To do → From the line containing "Expand the Status section in side panel" to the line containing "Task: Click the SOAP template soap icon" in the entries below, reproduce every line exactly, ends included. Nothing else belongs in the copy, and no pictures.

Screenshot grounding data
-=-=-

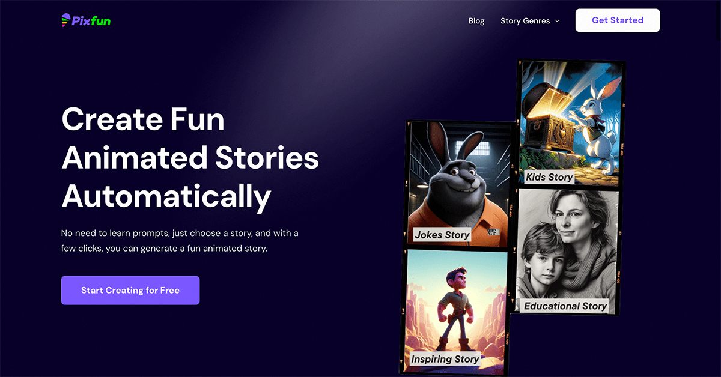Screen dimensions: 721x377
Task: Select the Kids Story thumbnail
Action: coord(571,123)
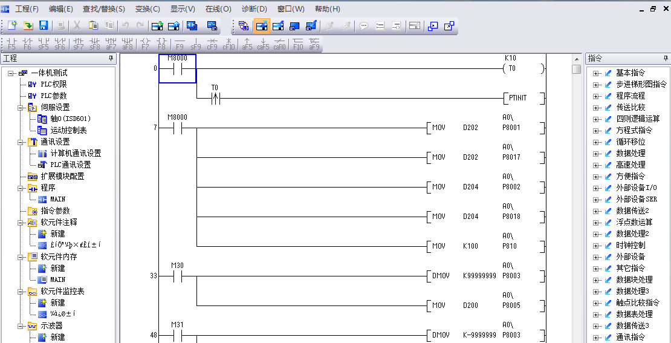Toggle the pin on the 工程 panel
Screen dimensions: 671x343
click(111, 59)
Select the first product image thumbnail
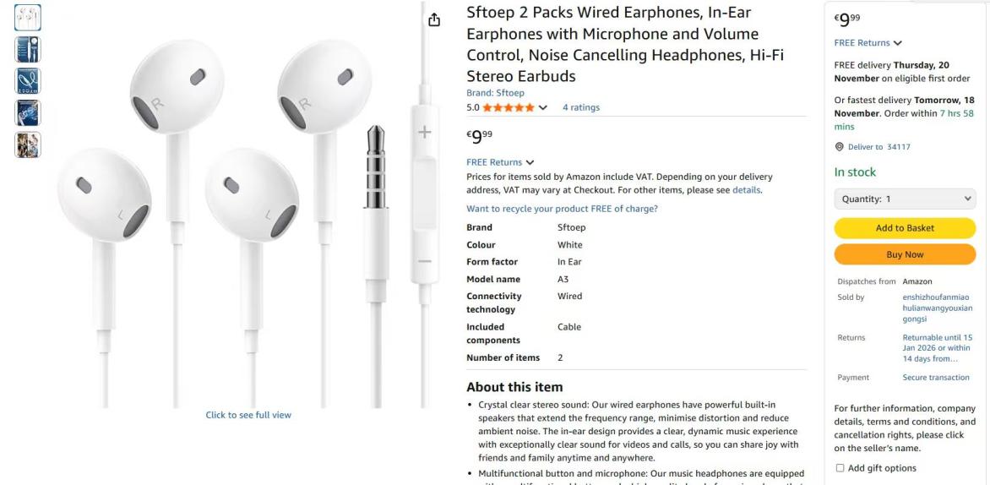The image size is (990, 485). [28, 18]
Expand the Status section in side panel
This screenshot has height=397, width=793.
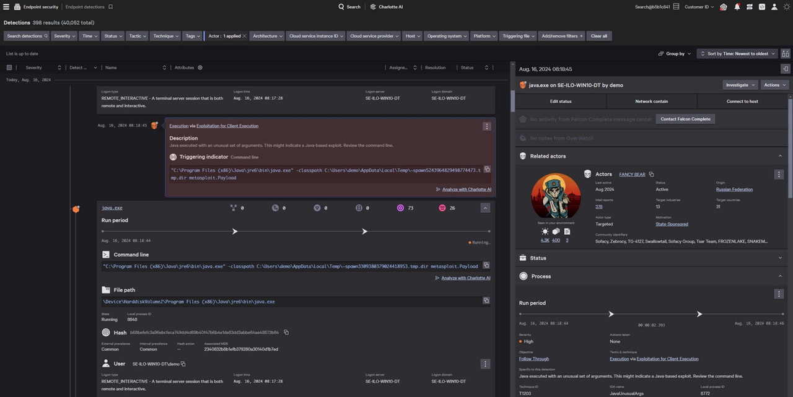pyautogui.click(x=779, y=258)
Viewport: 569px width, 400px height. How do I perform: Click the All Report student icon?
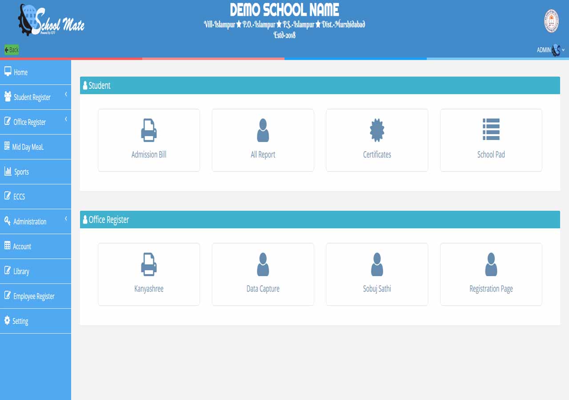coord(263,130)
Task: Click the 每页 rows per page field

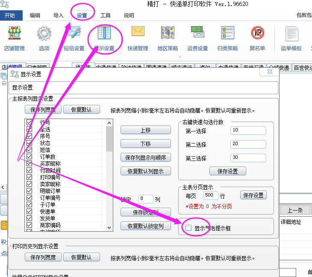Action: [211, 195]
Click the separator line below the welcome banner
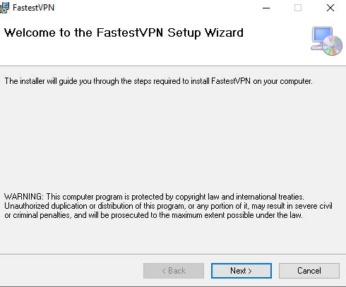The height and width of the screenshot is (287, 346). click(173, 66)
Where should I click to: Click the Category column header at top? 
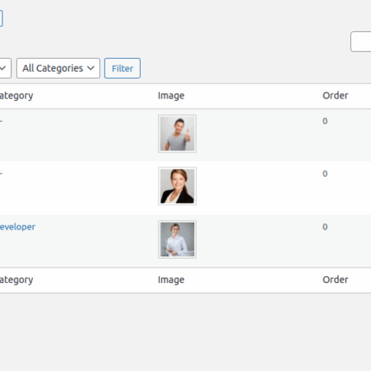point(16,96)
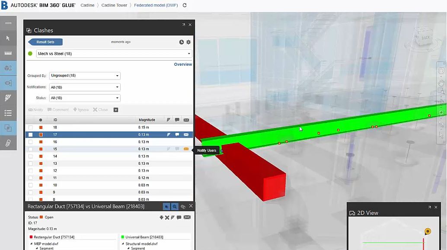Select the cursor tool in left sidebar

tap(8, 38)
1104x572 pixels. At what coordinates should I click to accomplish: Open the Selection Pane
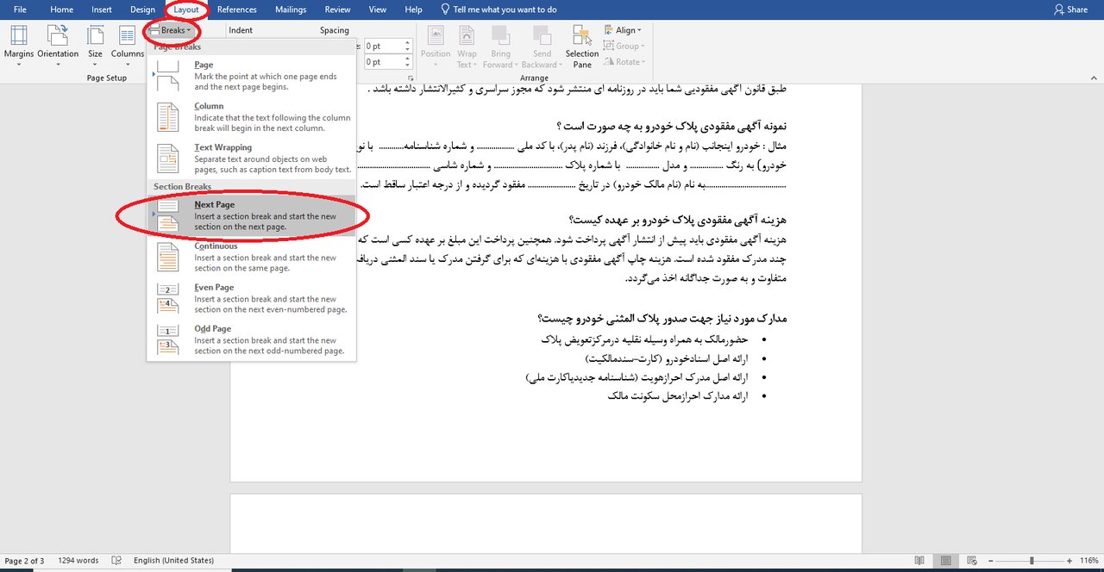click(x=582, y=47)
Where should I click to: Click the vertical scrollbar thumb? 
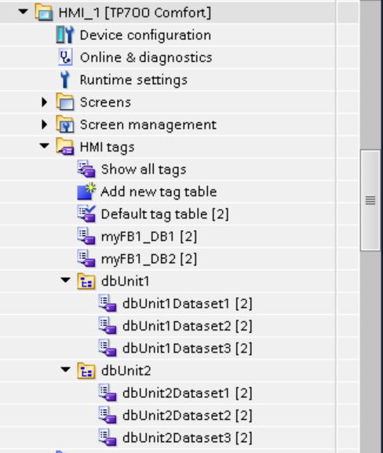point(370,200)
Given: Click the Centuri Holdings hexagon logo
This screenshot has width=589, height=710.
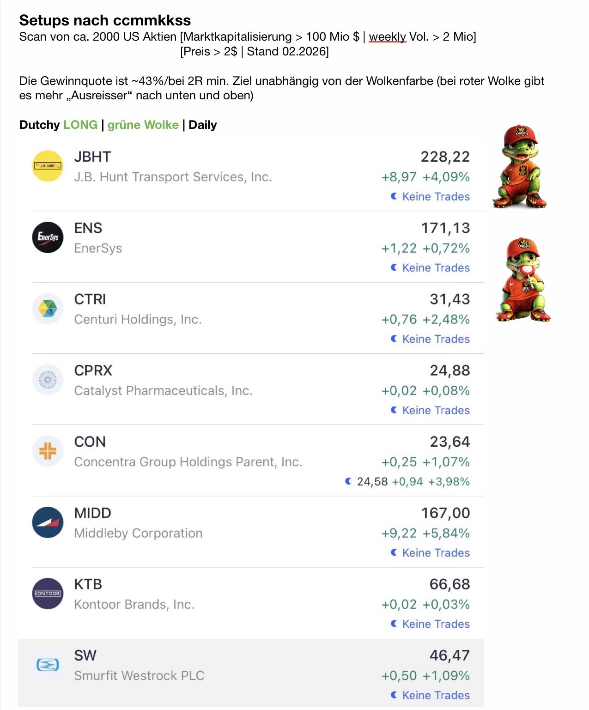Looking at the screenshot, I should (48, 308).
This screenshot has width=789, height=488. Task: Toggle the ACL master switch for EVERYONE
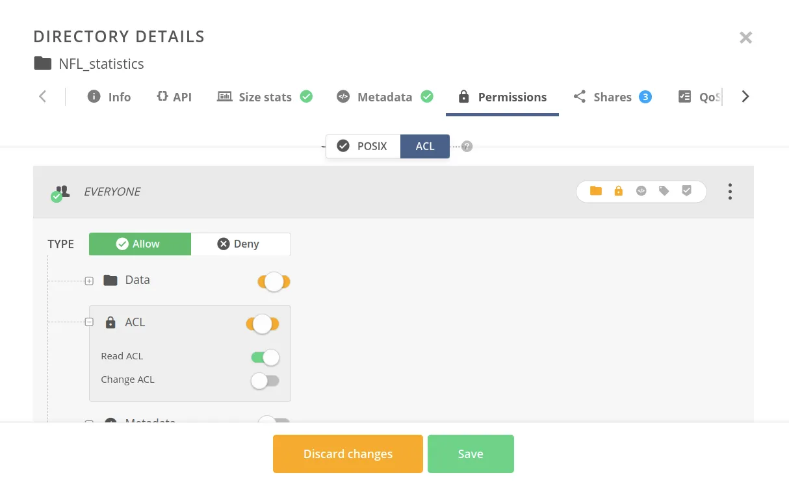coord(263,324)
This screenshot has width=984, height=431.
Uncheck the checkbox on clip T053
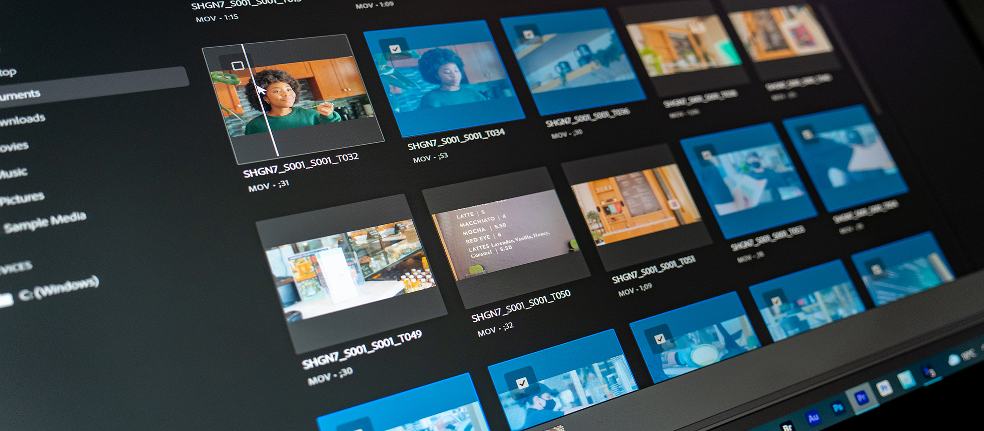[707, 155]
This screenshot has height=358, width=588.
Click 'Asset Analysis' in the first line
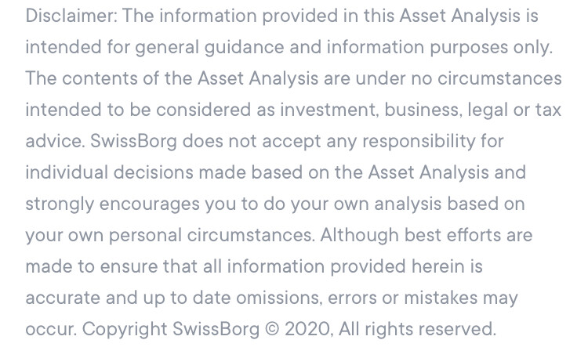point(459,16)
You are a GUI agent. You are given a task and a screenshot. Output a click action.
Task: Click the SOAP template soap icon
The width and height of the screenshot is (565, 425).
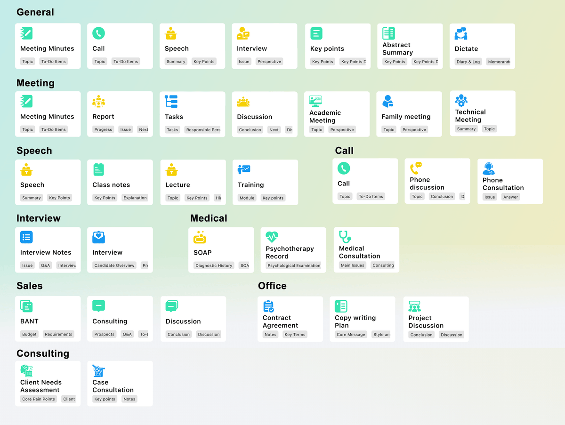pyautogui.click(x=200, y=237)
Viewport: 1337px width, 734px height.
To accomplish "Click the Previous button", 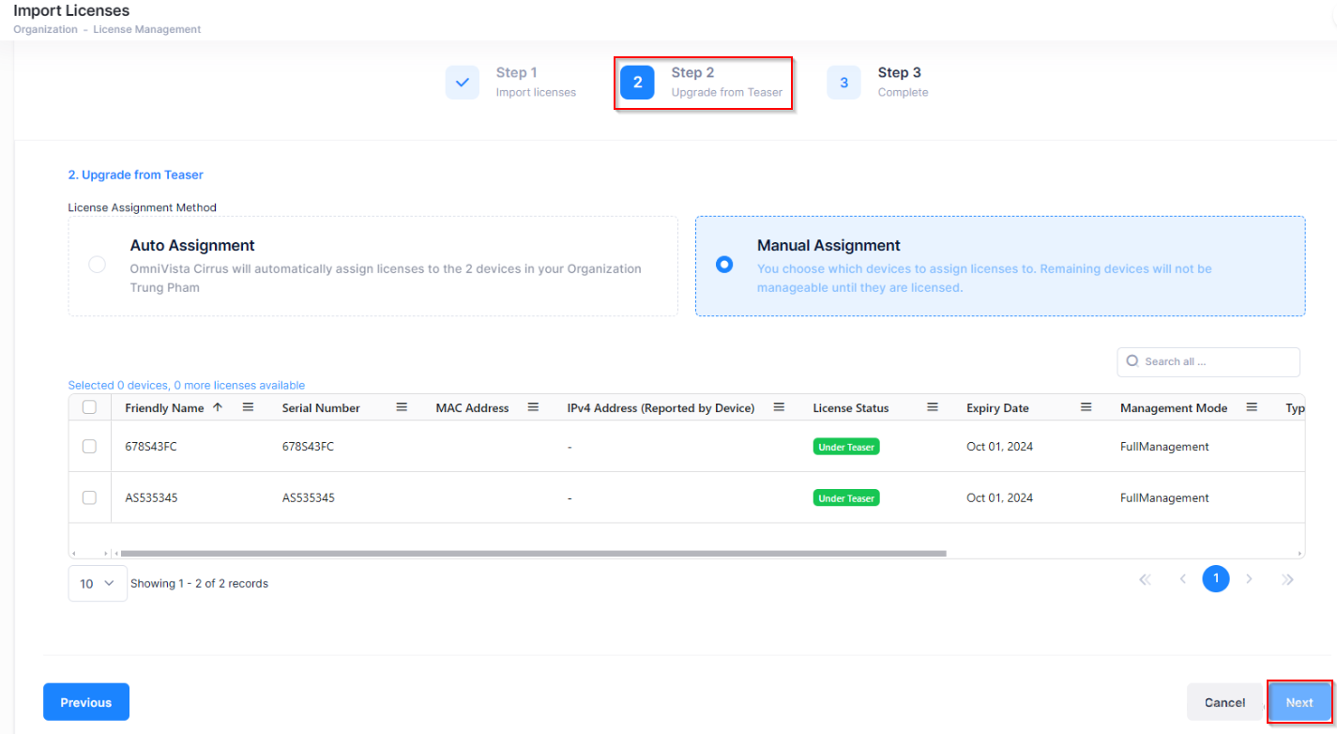I will coord(86,702).
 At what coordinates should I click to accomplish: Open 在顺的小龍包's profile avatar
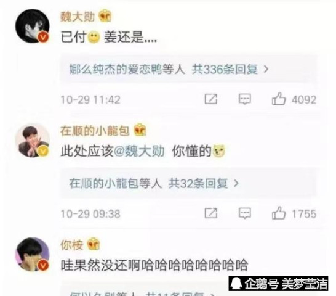pyautogui.click(x=33, y=141)
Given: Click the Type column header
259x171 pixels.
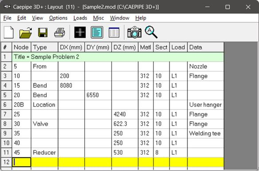Looking at the screenshot, I should pyautogui.click(x=45, y=47).
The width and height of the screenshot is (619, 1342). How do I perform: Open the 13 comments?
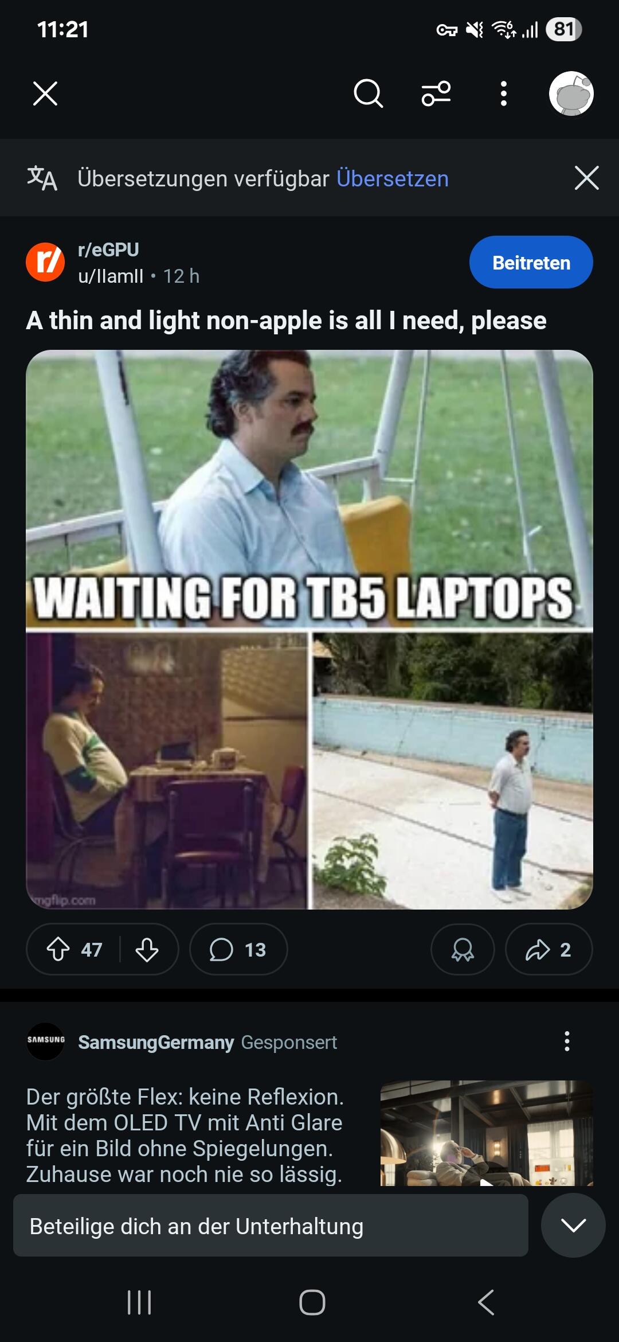[x=238, y=949]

-=-=-

Answer to this task →
Expand the Status section in side panel
This screenshot has height=397, width=793.
pyautogui.click(x=779, y=258)
Viewport: 569px width, 400px height. How do I perform: Click the All Report student icon?
coord(263,130)
Task: Click the 每页 rows per page field

Action: [211, 195]
Click the separator line below the welcome banner
The height and width of the screenshot is (287, 346). click(173, 66)
Where should I click to: Click the Category column header at top? 
point(16,96)
Select the cursor tool in left sidebar

tap(8, 38)
1104x572 pixels. At what coordinates should I click to accomplish: Open the Selection Pane
click(x=582, y=47)
Where should I click to: Click the vertical scrollbar thumb? 
point(370,200)
Given: Click the Centuri Holdings hexagon logo
This screenshot has width=589, height=710.
Looking at the screenshot, I should (48, 308).
This screenshot has width=789, height=488. Task: Toggle the ACL master switch for EVERYONE
coord(263,324)
This screenshot has width=984, height=431.
Uncheck the checkbox on clip T053
[707, 155]
This screenshot has height=358, width=588.
Click 'Asset Analysis' in the first line
point(459,16)
You are a GUI agent. You are given a task and a screenshot. Output a click action.
Task: Click the SOAP template soap icon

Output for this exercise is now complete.